WHAT TO PRODUCE –
Where a line below has the string "header" in it, include it in the count, and give that count alone.

EXCERPTED DATA –
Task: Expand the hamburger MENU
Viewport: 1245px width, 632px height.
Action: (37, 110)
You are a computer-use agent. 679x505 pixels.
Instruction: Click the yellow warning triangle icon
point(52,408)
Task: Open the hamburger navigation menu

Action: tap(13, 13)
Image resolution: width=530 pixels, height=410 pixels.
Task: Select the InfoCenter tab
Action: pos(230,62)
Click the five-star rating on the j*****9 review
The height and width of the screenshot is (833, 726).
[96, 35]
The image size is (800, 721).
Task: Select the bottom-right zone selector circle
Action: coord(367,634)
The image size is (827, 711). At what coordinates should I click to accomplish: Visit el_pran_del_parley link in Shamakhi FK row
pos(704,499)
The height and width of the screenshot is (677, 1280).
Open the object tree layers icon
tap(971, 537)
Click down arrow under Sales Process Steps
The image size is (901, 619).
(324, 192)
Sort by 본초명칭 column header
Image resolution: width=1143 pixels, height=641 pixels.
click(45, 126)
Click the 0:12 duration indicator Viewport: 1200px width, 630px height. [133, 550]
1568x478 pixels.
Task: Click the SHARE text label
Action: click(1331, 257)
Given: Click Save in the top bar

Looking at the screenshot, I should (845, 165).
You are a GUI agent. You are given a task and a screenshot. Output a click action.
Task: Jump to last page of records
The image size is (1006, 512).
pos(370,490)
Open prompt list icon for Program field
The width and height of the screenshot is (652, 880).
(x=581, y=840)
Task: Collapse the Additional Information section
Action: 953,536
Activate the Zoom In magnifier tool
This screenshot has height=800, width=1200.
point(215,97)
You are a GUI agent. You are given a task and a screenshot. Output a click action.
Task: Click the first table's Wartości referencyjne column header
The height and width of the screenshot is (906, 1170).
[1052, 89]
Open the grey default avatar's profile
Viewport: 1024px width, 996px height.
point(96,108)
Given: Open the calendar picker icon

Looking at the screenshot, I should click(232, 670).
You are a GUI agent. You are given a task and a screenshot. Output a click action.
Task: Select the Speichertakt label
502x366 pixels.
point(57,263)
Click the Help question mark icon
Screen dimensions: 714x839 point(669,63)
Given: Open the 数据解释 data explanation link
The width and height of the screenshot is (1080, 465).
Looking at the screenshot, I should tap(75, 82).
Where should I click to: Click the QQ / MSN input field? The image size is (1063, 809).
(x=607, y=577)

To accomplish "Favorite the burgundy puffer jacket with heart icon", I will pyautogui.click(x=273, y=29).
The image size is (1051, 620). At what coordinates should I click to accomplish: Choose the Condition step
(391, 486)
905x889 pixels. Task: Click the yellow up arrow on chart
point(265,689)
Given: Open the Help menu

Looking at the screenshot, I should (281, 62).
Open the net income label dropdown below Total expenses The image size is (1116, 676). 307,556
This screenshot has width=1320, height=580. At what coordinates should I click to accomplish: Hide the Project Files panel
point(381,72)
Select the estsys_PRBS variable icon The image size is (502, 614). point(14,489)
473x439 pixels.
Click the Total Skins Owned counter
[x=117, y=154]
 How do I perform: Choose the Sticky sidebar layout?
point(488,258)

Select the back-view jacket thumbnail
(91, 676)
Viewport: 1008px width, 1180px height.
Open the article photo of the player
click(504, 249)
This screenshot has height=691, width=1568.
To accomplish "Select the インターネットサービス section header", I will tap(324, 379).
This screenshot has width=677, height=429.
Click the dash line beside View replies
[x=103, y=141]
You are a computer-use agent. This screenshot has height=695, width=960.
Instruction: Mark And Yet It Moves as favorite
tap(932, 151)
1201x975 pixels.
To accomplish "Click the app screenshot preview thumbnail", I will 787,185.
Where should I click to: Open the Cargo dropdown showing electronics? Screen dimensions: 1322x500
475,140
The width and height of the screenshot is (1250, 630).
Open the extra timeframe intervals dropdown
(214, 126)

ANSWER BELOW –
3